De resto, julgo que a própria Física moderna, e nomeadamente a física quântica, nos fala de uma unidade fundamental. O que pressupõe — não em termos científicos, mas numa perspectiva humanista — uma fraternidade fundamental, aliás pregada há muitos séculos por S. Francisco de Assis, que nada sabia de física e chegou a essa noção por via mística. A este propósito, não deixa de ser interessante recordar que já estão publicadas obras de autores da área científica explorando o paralelismo existente entre a física quântica e as doutrinas místicas.
Falei atrás da «gnose maçónica». Com efeito, julgo não ser errado afirmar que a Maçonaria é, acima e antes de tudo, uma gnose — e se o não fosse, mal se compreenderia, ou mal se aceitaria, a insistência no segredo. Podemos dizer, grosso modo, que a gnose é «a salvação pelo conhecimento de Deus», com tudo quanto esse conhecimento implica. Se o termo «salvação» nos parecer inadequado, não haverá mal em substitui-lo; o sentido profundo não será substancialmente alterado.

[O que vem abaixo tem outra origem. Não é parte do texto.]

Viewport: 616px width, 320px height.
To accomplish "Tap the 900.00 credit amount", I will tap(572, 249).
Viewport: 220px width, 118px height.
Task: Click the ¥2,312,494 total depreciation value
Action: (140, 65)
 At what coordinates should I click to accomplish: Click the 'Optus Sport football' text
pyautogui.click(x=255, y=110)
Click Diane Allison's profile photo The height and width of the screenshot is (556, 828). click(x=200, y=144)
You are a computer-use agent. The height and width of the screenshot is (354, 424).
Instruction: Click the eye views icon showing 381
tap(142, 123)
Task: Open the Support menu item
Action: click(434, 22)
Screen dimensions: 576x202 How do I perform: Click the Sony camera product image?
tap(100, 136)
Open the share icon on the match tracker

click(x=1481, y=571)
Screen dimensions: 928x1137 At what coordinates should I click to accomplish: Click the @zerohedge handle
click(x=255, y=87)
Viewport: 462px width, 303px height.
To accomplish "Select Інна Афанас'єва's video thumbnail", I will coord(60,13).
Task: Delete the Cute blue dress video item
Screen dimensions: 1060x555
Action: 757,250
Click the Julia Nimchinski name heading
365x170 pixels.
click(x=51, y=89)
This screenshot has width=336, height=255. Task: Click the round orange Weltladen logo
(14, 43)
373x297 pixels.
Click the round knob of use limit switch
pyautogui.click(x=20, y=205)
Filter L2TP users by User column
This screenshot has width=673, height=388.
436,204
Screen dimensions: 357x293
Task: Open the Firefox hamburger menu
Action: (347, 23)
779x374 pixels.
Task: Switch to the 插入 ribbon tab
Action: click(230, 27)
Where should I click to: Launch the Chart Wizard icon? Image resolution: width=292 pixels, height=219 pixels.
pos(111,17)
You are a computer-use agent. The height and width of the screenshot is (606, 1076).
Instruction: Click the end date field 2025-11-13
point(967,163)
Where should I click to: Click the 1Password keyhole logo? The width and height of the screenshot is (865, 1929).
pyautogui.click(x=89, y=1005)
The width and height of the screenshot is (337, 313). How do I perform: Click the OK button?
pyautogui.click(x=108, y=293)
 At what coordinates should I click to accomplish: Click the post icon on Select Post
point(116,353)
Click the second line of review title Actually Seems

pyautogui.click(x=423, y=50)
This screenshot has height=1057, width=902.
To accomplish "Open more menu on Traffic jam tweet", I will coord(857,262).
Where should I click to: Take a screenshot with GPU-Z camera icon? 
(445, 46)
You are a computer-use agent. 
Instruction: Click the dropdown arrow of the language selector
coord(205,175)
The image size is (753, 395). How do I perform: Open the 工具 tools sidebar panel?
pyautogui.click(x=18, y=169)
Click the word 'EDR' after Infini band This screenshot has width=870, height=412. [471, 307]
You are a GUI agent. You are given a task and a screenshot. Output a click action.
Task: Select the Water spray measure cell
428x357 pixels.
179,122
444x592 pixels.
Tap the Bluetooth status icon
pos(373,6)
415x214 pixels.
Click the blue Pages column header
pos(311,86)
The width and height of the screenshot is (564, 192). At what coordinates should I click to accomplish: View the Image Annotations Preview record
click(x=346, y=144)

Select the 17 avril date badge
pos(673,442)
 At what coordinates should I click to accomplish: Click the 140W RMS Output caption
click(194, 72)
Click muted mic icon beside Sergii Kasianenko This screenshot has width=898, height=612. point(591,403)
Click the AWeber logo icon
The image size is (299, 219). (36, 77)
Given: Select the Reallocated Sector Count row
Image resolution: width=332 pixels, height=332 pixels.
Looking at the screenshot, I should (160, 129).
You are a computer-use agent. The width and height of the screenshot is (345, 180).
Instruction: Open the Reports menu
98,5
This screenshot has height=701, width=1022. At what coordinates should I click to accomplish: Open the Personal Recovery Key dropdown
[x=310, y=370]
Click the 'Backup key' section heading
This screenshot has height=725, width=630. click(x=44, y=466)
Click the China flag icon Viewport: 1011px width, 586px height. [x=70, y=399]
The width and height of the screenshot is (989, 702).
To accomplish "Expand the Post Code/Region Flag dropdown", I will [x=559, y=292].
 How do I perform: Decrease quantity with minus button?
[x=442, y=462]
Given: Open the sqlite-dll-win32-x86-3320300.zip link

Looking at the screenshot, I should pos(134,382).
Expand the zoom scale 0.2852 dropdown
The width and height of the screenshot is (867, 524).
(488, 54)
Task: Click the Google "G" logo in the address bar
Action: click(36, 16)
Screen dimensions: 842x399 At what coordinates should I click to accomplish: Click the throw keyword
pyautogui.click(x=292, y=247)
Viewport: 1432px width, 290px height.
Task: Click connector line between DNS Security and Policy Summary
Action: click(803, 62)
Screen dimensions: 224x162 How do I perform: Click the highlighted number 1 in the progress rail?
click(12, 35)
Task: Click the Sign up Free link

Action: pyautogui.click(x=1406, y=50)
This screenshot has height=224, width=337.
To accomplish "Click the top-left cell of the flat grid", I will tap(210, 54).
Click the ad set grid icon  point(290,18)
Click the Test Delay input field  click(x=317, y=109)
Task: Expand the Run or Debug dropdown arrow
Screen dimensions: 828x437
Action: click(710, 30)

Uma última reflexão, tão pessoal e subjectiva como as anteriores: creio que a Iniciação à gnose maçónica representa, da parte do iniciado, vários compromissos, entre os quais se conta o de não adormecer — ou de não o fazer muitas vezes, nem muito profundamente. Isto é, não fazer do ritual uma rotina. E conta-se igualmente o compromisso, senão perante os outros pelo menos perante si próprio, de procurar o conhecimento, mantendo o esforço começado no momento da Iniciação. Foi ao reflectir nestes compromissos que me pareceu entender não ser um mero chavão a frase que já li e ouvi a alguns Mestres: que, seja qual for o grau a que os nossos irmãos queiram elevar-nos, seremos sempre, essencialmente, Aprendizes.